## Aim of the exercise
The records below are to be repeated in full, exactly as they are.

## Saved data entries
=== Section Start ===
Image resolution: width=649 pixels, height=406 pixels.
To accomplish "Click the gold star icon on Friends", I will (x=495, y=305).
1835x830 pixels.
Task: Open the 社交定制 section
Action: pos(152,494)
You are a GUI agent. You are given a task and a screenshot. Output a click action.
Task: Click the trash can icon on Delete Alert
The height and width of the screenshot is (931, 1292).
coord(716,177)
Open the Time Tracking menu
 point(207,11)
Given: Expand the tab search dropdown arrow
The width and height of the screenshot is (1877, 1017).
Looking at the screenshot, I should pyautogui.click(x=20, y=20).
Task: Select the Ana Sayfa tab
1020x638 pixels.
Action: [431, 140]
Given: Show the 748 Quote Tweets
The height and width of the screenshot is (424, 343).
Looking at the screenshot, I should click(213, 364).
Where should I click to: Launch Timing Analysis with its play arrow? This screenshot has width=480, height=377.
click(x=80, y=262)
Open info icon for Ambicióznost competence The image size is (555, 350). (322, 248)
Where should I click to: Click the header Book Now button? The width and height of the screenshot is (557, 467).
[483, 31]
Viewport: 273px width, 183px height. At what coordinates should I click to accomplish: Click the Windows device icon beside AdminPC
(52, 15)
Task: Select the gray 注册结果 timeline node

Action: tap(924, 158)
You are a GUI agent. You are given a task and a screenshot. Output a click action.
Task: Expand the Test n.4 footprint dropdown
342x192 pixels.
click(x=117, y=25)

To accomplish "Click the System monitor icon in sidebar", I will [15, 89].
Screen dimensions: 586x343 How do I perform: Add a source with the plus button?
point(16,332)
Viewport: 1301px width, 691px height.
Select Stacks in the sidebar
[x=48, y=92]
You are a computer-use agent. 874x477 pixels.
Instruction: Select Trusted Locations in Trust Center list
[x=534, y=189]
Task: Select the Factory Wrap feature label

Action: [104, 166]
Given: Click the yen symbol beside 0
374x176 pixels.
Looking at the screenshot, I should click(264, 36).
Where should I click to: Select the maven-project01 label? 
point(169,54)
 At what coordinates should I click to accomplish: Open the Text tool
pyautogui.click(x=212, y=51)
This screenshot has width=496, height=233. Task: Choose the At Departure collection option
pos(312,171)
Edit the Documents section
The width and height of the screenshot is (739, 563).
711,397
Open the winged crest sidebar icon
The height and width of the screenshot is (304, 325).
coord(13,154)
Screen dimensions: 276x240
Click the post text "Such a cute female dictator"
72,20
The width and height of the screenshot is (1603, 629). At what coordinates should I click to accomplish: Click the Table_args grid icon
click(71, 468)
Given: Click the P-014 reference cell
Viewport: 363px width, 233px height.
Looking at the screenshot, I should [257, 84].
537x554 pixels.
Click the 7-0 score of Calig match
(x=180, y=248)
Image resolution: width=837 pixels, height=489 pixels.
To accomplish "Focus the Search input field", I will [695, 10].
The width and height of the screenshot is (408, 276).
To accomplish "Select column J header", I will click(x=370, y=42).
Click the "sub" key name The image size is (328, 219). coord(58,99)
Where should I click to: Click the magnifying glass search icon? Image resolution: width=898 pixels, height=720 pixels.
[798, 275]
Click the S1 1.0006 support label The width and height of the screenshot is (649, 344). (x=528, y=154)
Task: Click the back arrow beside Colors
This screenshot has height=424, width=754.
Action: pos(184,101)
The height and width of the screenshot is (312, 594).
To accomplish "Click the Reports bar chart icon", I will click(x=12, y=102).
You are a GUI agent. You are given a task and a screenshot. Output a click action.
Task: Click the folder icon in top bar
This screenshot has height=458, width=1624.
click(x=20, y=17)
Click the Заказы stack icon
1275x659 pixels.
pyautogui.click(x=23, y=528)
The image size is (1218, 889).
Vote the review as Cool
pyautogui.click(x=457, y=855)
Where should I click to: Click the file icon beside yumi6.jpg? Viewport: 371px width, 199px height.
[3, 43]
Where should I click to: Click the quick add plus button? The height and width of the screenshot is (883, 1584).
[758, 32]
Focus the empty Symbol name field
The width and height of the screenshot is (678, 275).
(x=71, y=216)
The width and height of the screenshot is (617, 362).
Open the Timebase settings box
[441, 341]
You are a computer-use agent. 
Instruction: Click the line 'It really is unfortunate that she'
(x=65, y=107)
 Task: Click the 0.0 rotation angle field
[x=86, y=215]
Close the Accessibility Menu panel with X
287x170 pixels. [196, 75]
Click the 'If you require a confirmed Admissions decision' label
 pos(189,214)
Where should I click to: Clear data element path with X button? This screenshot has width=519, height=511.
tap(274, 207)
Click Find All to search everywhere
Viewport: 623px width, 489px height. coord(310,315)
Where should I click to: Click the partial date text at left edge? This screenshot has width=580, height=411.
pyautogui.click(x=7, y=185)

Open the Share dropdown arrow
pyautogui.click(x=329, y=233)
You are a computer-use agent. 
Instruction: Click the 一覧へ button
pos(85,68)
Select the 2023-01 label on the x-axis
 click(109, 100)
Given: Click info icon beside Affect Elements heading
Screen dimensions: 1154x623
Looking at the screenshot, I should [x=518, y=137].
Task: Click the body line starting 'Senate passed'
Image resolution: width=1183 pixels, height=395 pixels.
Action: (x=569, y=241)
=== Section End ===
## Result below
Image resolution: width=649 pixels, height=406 pixels.
To accomplish "Click the gold star icon on Friends", I will (x=495, y=305).
1835x830 pixels.
Task: Open the 社交定制 section
Action: pos(152,494)
You are a GUI agent. You are given a task and a screenshot. Output a click action.
Task: Click the trash can icon on Delete Alert
The height and width of the screenshot is (931, 1292).
coord(716,177)
Open the Time Tracking menu
 point(207,11)
Given: Expand the tab search dropdown arrow
The width and height of the screenshot is (1877, 1017).
Looking at the screenshot, I should pyautogui.click(x=20, y=20).
Task: Select the Ana Sayfa tab
1020x638 pixels.
Action: [431, 140]
Given: Show the 748 Quote Tweets
The height and width of the screenshot is (424, 343).
Looking at the screenshot, I should click(213, 364).
Where should I click to: Launch Timing Analysis with its play arrow? This screenshot has width=480, height=377.
click(x=80, y=262)
Open info icon for Ambicióznost competence The image size is (555, 350). (322, 248)
Where should I click to: Click the header Book Now button? The width and height of the screenshot is (557, 467).
[483, 31]
Viewport: 273px width, 183px height. At what coordinates should I click to accomplish: Click the Windows device icon beside AdminPC
(52, 15)
Task: Select the gray 注册结果 timeline node

Action: tap(924, 158)
You are a GUI agent. You are given a task and a screenshot. Output a click action.
Task: Expand the Test n.4 footprint dropdown
342x192 pixels.
click(x=117, y=25)

To accomplish "Click the System monitor icon in sidebar", I will [15, 89].
Screen dimensions: 586x343 How do I perform: Add a source with the plus button?
point(16,332)
Viewport: 1301px width, 691px height.
Select Stacks in the sidebar
[x=48, y=92]
You are a computer-use agent. 874x477 pixels.
Instruction: Select Trusted Locations in Trust Center list
[x=534, y=189]
Task: Select the Factory Wrap feature label

Action: [104, 166]
Given: Click the yen symbol beside 0
374x176 pixels.
Looking at the screenshot, I should click(264, 36).
Where should I click to: Select the maven-project01 label? 
point(169,54)
 At what coordinates should I click to accomplish: Open the Text tool
pyautogui.click(x=212, y=51)
This screenshot has width=496, height=233. Task: Choose the At Departure collection option
pos(312,171)
Edit the Documents section
The width and height of the screenshot is (739, 563).
711,397
Open the winged crest sidebar icon
The height and width of the screenshot is (304, 325).
coord(13,154)
Screen dimensions: 276x240
Click the post text "Such a cute female dictator"
72,20
The width and height of the screenshot is (1603, 629). At what coordinates should I click to accomplish: Click the Table_args grid icon
click(71, 468)
Given: Click the P-014 reference cell
Viewport: 363px width, 233px height.
Looking at the screenshot, I should [257, 84].
537x554 pixels.
Click the 7-0 score of Calig match
(x=180, y=248)
Image resolution: width=837 pixels, height=489 pixels.
To accomplish "Focus the Search input field", I will [695, 10].
The width and height of the screenshot is (408, 276).
To accomplish "Select column J header", I will click(x=370, y=42).
Click the "sub" key name The image size is (328, 219). coord(58,99)
Where should I click to: Click the magnifying glass search icon? Image resolution: width=898 pixels, height=720 pixels.
[798, 275]
Click the S1 1.0006 support label The width and height of the screenshot is (649, 344). (x=528, y=154)
Task: Click the back arrow beside Colors
This screenshot has height=424, width=754.
Action: pos(184,101)
The height and width of the screenshot is (312, 594).
To accomplish "Click the Reports bar chart icon", I will click(x=12, y=102).
You are a GUI agent. You are given a task and a screenshot. Output a click action.
Task: Click the folder icon in top bar
This screenshot has height=458, width=1624.
click(x=20, y=17)
Click the Заказы stack icon
1275x659 pixels.
pyautogui.click(x=23, y=528)
The image size is (1218, 889).
Vote the review as Cool
pyautogui.click(x=457, y=855)
Where should I click to: Click the file icon beside yumi6.jpg? Viewport: 371px width, 199px height.
[3, 43]
Where should I click to: Click the quick add plus button? The height and width of the screenshot is (883, 1584).
[758, 32]
Focus the empty Symbol name field
The width and height of the screenshot is (678, 275).
(x=71, y=216)
The width and height of the screenshot is (617, 362).
Open the Timebase settings box
[441, 341]
You are a computer-use agent. 
Instruction: Click the line 'It really is unfortunate that she'
(x=65, y=107)
 Task: Click the 0.0 rotation angle field
[x=86, y=215]
Close the Accessibility Menu panel with X
287x170 pixels. [196, 75]
Click the 'If you require a confirmed Admissions decision' label
 pos(189,214)
Where should I click to: Clear data element path with X button? This screenshot has width=519, height=511.
tap(274, 207)
Click Find All to search everywhere
Viewport: 623px width, 489px height. coord(310,315)
Where should I click to: Click the partial date text at left edge? This screenshot has width=580, height=411.
pyautogui.click(x=7, y=185)

Open the Share dropdown arrow
pyautogui.click(x=329, y=233)
You are a computer-use agent. 
Instruction: Click the 一覧へ button
pos(85,68)
Select the 2023-01 label on the x-axis
 click(109, 100)
Given: Click info icon beside Affect Elements heading
Screen dimensions: 1154x623
Looking at the screenshot, I should [x=518, y=137].
Task: Click the body line starting 'Senate passed'
Image resolution: width=1183 pixels, height=395 pixels.
Action: (x=569, y=241)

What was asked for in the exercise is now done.